12.07.2019 Diyarbakir – Erbil
Brak możliwości korzystania z wikipedii skłonił mnie do wypróbowania programu typu VPN. Po instalacji i odpaleniu wikipedia działa. A to OK. Iran mi już nie straszny. Express VPN w opcji na 1 miesiąc kosztuje 12 USD.
Zwiedzamy miasto w cytadelą , muzeum , kilkoma zabytkowymi meczetami , w tym wielkim meczetem – najwspanialszym w tych okolicach. Zupełnie inne są tu minarety niż te które do tej pory widzieliśmy. Styl meczetów nam się podoba. Jest też wielki bazar i kilka starych knajpek. Diyarbakir leży nad Tygrysem , albo lepiej tygryskiem , bo rzeka wygląda tu mizernie. A że był już wcześniej Eufrat to wiadome , że jesteśmy w Mezopotamii. Miasto tak na kilka godzin. Zwiedzanie utrudnia upał tak +39.
Jedziemy miejskim busem na dworzec i o 22 odjeżdżamy do Iraku.
13.07.2019 Erbil
Autobus kosztuje 150 TL , jest w opcji 2+2 , ma TV i działa Wi-Fi. Jest pełny. O 3 w nocy jesteśmy na granicy , o 6 opuszczamy granice o 10.30 jesteśmy na miejscu.

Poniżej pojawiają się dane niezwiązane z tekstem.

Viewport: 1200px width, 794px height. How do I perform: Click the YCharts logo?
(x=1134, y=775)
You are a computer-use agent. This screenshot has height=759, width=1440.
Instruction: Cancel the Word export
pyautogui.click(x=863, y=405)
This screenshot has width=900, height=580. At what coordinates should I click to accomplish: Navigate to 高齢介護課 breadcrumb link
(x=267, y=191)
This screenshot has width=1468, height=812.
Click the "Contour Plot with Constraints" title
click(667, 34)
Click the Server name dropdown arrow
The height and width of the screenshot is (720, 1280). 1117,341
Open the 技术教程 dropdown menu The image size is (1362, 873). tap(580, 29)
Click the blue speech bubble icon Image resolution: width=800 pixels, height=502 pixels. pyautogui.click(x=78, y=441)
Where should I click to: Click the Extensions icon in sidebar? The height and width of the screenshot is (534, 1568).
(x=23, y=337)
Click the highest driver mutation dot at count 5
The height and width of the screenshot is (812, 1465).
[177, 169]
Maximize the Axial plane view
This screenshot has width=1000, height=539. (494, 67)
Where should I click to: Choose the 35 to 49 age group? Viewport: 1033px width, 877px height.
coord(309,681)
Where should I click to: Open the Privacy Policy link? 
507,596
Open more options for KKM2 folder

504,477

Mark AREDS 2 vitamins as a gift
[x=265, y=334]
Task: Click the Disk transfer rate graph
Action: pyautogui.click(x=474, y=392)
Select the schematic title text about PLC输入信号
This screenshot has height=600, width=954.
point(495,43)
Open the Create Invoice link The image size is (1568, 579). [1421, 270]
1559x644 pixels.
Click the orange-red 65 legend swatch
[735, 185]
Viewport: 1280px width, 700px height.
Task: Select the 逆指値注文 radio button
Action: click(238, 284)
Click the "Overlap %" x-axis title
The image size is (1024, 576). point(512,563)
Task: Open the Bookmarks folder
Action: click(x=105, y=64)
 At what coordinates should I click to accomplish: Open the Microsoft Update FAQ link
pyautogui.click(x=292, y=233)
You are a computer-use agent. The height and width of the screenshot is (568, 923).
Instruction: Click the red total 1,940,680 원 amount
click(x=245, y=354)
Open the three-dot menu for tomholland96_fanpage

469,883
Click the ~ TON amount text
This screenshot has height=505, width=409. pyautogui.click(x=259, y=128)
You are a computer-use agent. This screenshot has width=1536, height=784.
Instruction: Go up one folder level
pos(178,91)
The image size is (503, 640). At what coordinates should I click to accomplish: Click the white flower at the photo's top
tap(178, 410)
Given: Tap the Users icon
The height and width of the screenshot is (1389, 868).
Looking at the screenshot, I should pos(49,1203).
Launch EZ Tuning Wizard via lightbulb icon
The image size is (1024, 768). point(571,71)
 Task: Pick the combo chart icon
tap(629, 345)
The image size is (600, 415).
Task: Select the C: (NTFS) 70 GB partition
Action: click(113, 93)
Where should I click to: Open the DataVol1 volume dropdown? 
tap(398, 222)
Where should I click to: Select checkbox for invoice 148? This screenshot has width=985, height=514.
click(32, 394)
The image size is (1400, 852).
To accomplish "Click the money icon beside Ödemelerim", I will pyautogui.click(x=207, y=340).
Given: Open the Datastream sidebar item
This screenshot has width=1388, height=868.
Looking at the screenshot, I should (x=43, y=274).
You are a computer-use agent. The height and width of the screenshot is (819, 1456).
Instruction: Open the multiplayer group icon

Granica normalna. Wyjazd z Turcji bez kłopotów. Wjazd do Iraku – bagaże w rękę , na prześwietlarkę , krótka rozmowa dokąd jedziemy i na ile czasu i już jest w paszporcie pieczątka wjazdowa i bezpłatna wiza wbita w postaci drugiej pieczątki ważna na 30 dni. Irak obecnie składa się z dwóch części: Iraku właściwego oraz Autonomii Kurdyjskiej. Autonomia zajmuje około 20% powierzchni kraju liczy ok. 6 mln ludzi i ma duże prawa: własnego prezydenta , własny rząd , własną armię. Między autonomią a Irakiem są granice , których przekraczać bez wizy nie możemy. Autonomia jest spokojna: nie było tu wojny , Kurdowie obronili się przed atakiem ISIS , podejście do turystów jest tu dość liberalne , można chodzić w europejskich strojach, w sklepach jest alkohol. Czas jest taki sam jak w Turcji , czyli +1h do Polski , ciemno robi się tak o 20. Waluta to dinar iracki. Kurs do USD to 1 USD = 1200 LIQ , kurs do złotego to 1000 LIQ = 3,15 zł. W obiegu są tylko banknoty: 250 , 500 , 1000 , 5000, 10000 i 25000 , czyli najmniejszy nominał to ok. 80 groszy a największy to ok. 80 zł. Ceny dość niskie: piwo typu Efez – 1000 – 1250 , zachodnie 1500 , woda 0,5l – 250 , prosty obiad – 5000. Z dworca bierzemy taxi za 5000 za jakieś 7 km drogi do hotelu. Tu okazuje się , że musimy czekać na przygotowania pokoju. Czekamy godzinę zasypiając w fotelach. Po przygotowaniu okazuje się , że pokój wygląda tak jakby go ktoś przed chwilą opuścił. Cena 45 USD , czyli 54000 LIQ. Ważne że są 3 łóżka , klima i prysznic. Padamy koło 14 i śpimy ze 3 godziny. Przed zmrokiem wychodzimy obejrzeć centrum i wpisaną na unesco cytadelę. Syf i jadownia. Niezbyt nam się podoba , może dlatego że jest straszny upał i jesteśmy zmęczeni po nieprzespanej nocy. Jutro będziemy się kierowali w stronę Iranu , ale nocleg planujemy jeszcze w autonomii. Tak czy siak Irak to mój i Ani 96 kraj.